So here I am, cleaning toilets. Living the greatest plot twist of my life!
I’m aware no position is all daisies and dandelions. Every occupation has its pros and cons. But, I hope you can appreciate the comedy in my day-to-day chores and see your own responsibilities as, well, less shitty.
I have to say, I kinda like this job. I clean a total of 18 toilets, over 3 floors. It’s quick and easy. I have total autonomy over my duties and get to see the sun rise every morning. Plus free coffee! I use the time to listen to an insightful podcast or (most of the time) my favorite playlist — and end up using the mop as a microphone, singing, and dance-cleaning in front of the mirrors.
That's, of course, romanticizing it. BIG TIME. And that’s not what you guys wanna read. You want the nitty-gritty. The dirty little secrets. You want to know if it’s really as bad as it sounds. Well then, let’s get honest here:
My most stressful task includes cleaning around a motion sensor tap… Don’t underestimate how frustrating it can be to wipe down the basin when the tap starts running when you put your hand near it. Sometimes I giggle and sometimes I don’t — I do not recommend these little bastards.
I’m very grateful to work in an environment that has an abundance of cleaning products and PPE. But, no amount of sanitizer, soap, or cream can remove the scent of latex from my hands. For the rest of the day, my hands smell like a condom — But without the fun.

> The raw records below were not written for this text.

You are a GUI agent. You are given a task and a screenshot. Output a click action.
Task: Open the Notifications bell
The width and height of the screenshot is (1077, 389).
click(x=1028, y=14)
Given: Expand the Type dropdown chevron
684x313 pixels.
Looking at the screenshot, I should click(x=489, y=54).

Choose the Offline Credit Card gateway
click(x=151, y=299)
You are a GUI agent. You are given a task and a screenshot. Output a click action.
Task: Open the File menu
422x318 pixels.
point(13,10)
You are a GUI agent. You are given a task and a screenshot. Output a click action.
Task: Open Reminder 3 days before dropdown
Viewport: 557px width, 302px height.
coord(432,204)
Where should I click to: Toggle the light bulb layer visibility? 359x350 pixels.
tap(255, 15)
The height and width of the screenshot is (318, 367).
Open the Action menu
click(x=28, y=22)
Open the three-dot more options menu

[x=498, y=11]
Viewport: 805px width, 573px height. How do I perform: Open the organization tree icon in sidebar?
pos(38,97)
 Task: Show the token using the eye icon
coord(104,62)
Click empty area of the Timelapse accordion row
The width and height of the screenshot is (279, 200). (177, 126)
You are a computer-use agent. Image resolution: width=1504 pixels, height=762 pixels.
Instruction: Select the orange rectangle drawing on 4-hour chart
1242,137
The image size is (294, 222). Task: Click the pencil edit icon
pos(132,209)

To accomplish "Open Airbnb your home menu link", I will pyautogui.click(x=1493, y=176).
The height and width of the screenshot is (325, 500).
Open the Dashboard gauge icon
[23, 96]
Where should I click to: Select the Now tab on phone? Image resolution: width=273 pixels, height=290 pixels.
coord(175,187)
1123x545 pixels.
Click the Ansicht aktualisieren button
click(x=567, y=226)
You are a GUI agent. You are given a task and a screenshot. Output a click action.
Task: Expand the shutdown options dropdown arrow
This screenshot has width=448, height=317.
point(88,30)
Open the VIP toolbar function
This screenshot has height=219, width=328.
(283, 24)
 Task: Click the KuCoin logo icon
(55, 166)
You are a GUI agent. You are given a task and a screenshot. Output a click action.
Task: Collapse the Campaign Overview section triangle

Now, when it comes to cleaning poo from the toilets — thank corona for mandatory masks! It doesn’t make the job more desirable but I much prefer the smell of my morning breath.
Sorry boys, but I have do you dirty here — 10/10 times my shittiest days are in the men's toilets —they just dump and dash. I knew that this was going to be part of the job but shame on you for leaving it for the next person. They don’t need to see (or smell) that. *Shoutout to the ladies for keeping things clean for others (and me!). Your acts of kindness are acknowledged.
Finally, (saved the best for last), a couple of times, in the same bathroom, on the same urinal, one generous gentleman left me a perfectly placed public hair on the edge of the bowl. I’m not sure if this is how men mark their territory, assert their dominance, or if it was intended as a gift for me. But I get the same feeling as when my cat brings me a dead mouse — I appreciate the gesture but it makes me gag and fills me with disgust!
HA HA!
All in all, my job could be worse (at least that's what I tell myself).
I’m extremely thankful to have a job and glad that I can find humor in it. It’s not the greatest or best-paying job in the world — but that makes no difference to my work ethic. And I take pride in that — I make that shit shine!